Looking at the diagram below, the requirements are augmented by an external Requirements Document, and supported by a source specification which establishes the basis for the performance, design, development, and test requirements. They are refined by decomposed requirements. The decomposed requirements specify a function and are the basis of a verification requirement. This enables a method which carefully gathers and facilitates the examining of the evidence, and provides all the available information to be combined into a logical answer, allowing me to respond to any questions about Objective Quality Evidence.

The use of CORE or GENESYS enables an explicit system specification grounded in the use of the System Definition Language (SDL), which is the foundation of the tool. The SDL is a formal, structured language which avoids the ambiguity inherent in using common English to define or specify a system. The precise meaning of each language concept is already fixed and documented. That enhances team communication and assures an unambiguous interpretation of specifications using this language. The data model repository is structured by the SDL which can be extended by the user, if needed. The SDL is an Element-Relationship-Attribute (ERA) language expressed in graphical structures with semantic meaning. The SDL is based on the following fundamental language concepts:

Elements (i.e., entities) correspond to nouns in English. Elements define objects and serve as the basic units in the system repository. The tools (CORE and GENESYS) group these elements into one of several classes (e.g., Requirement, Function, etc.) in the system repository. As an example, requirements may be sub-classified as either an originating requirement extracted from source documentation for a system, a refinement of a higher-level requirement, a derived characteristic of the system, one of its sub-components, or a design decision.

Relationships are similar to verbs. To be precise, a relation that defines a link between two entities corresponds to the mathematical definition of a binary relation. Relations are not commutative, each relationship having a definite subject and object. However, for each relationship, there is a complementary relationship that defines the link from the object to the subject. For example, when you allocate a Function entity to a Component entity (using the allocated to relation), GENESYS automatically creates the “performs” relation linking the entities in the reverse direction.

A few of the Relationships are:
Augmented by – identifies text or external files that expand on the description of the element
Basis of – identifies the elements needed to fulfill one or more originating requirements
Documented by – identifies the source document which specifies and/or enhances the definition of this element.
Refined by – identifies the children of this element
Specifies – identifies those elements whose performance or whose characteristics are bounded by the requirement

Attributed Relationships (i.e., attributes on relationships) correspond to adverbs in English. The attributes of a relationship serve to define critical properties of the relationship. For instance, attributes of a “consumes” relationship would include the quantity being consumed.
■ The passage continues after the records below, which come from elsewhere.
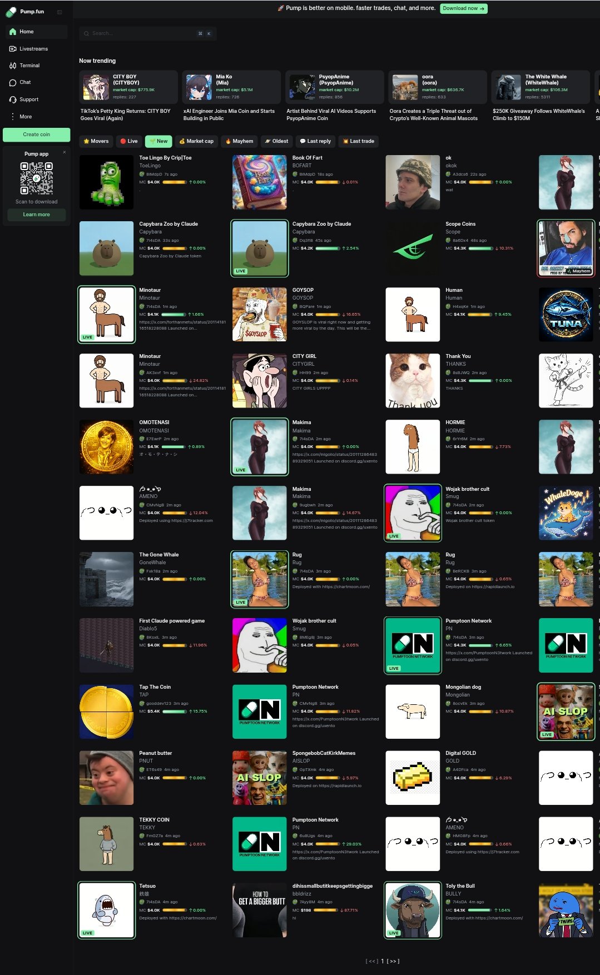Select the Market cap sort filter
This screenshot has width=600, height=975.
[x=196, y=141]
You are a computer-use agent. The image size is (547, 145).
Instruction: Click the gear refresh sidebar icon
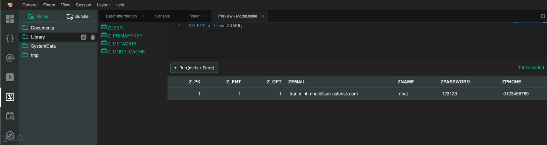[x=10, y=58]
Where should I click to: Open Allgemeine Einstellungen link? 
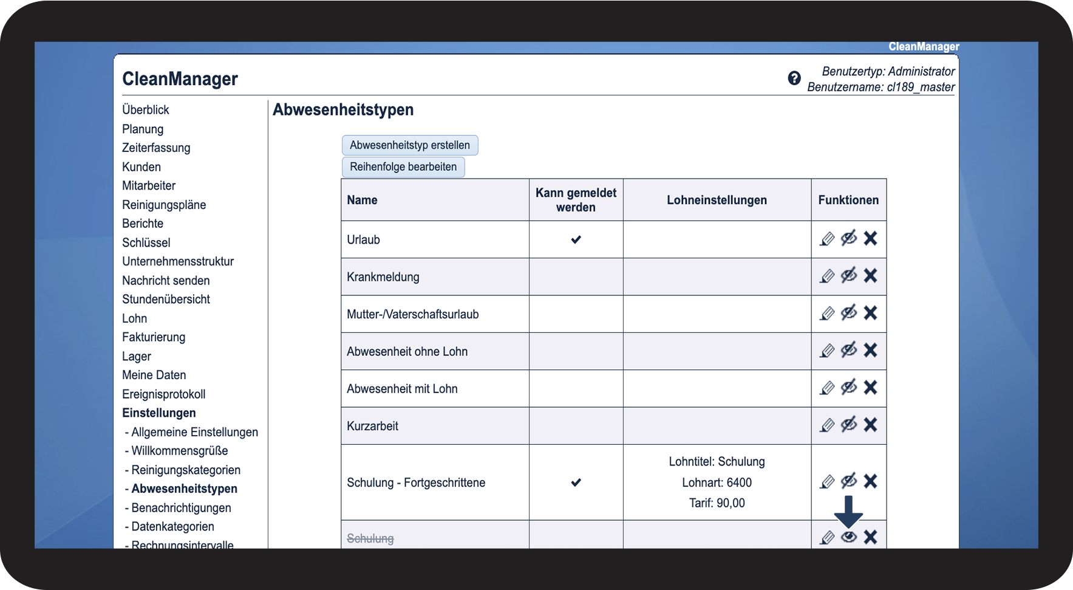pos(194,432)
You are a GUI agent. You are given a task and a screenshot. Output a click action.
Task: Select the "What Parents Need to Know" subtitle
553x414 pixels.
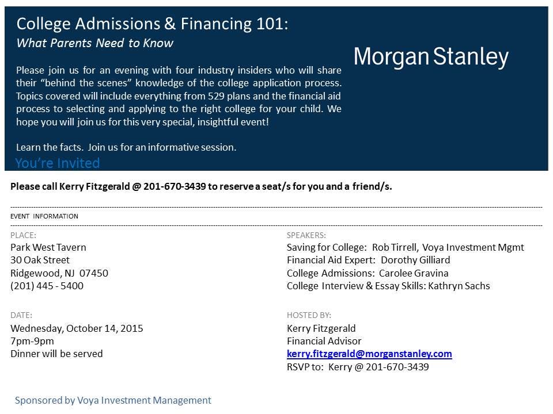coord(94,43)
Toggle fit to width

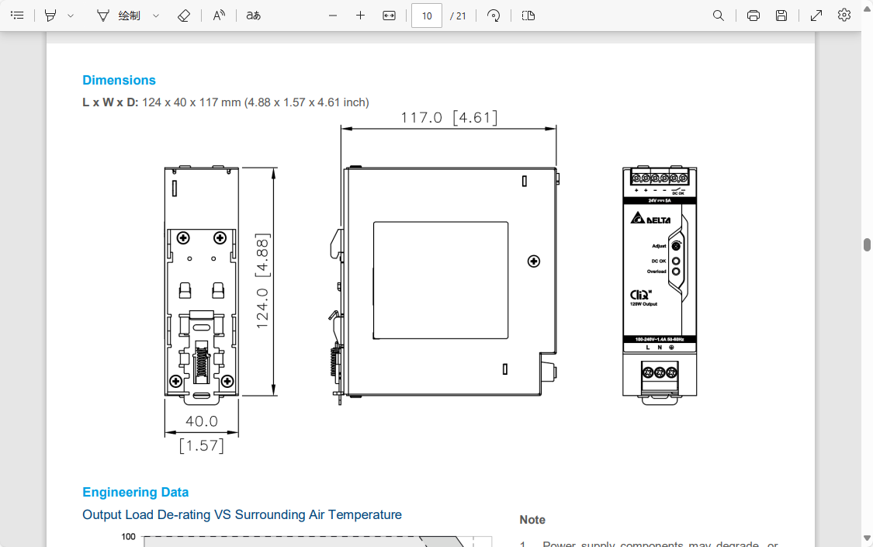pos(390,16)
So to reiterate, this tool supplies an engineer with all he or she needs to see and present the evidence succinctly and in one place, real-time. It eliminates the “I’ll get back to you” scenario on Objective Quality Evidence. As shown above, for each relationship, there is a complementary relationship that defines the link from the object to the subject. For example, when you allocate a Function entity to a Component entity (using the allocated to relation), GENESYS and CORE automatically create the “performs” relation linking the entities in the reverse direction.
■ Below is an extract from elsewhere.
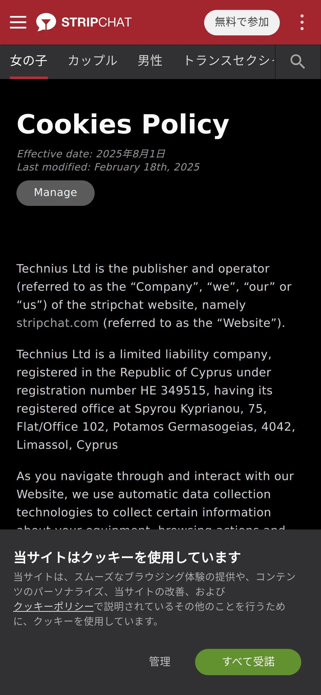Open search with the magnifier icon
The height and width of the screenshot is (695, 321).
(x=298, y=61)
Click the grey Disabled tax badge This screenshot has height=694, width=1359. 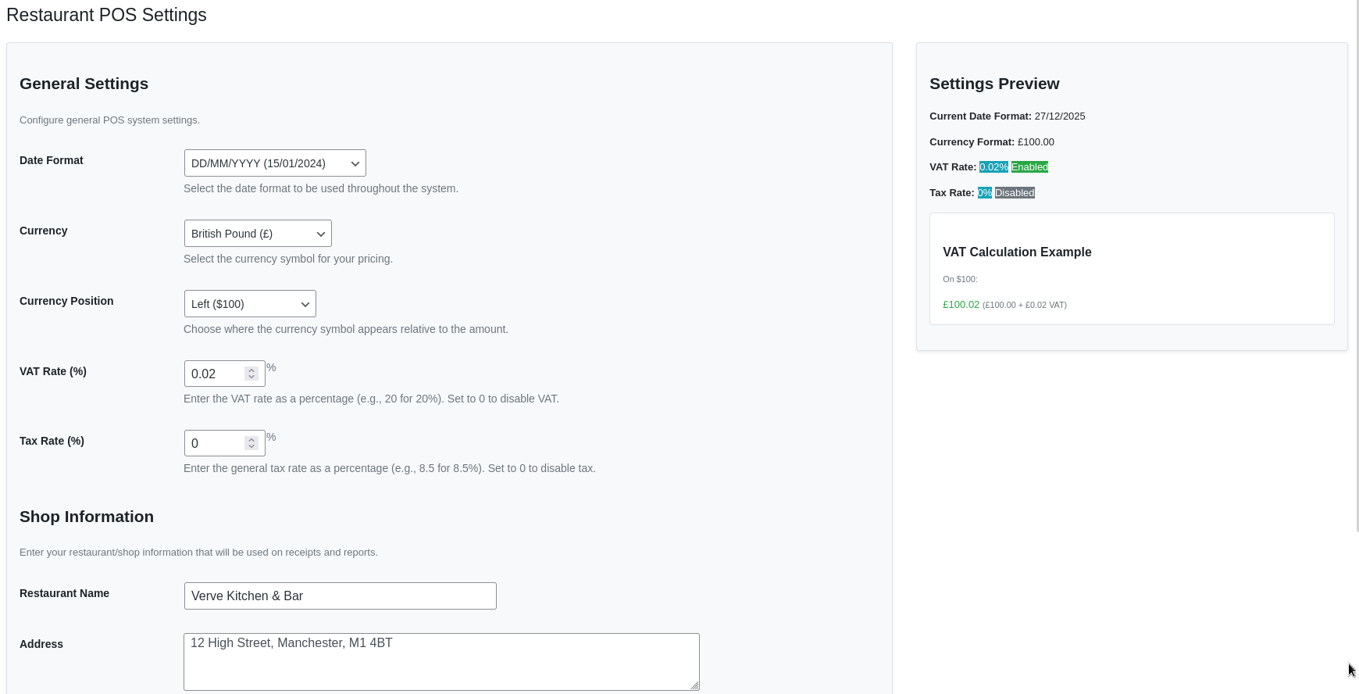point(1015,193)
Every engineering group has a slightly different approach, but they all appreciate an ordered, complete and clean presentation. CORE and GENESYS provide exactly that through their ERA-based structure. This model-based systems engineering program provides a clear view of how your company can first establish and then review Objective Quality Evidence while ensuring that the data produced is preserved.

Now that’s something even Einstein would approve of.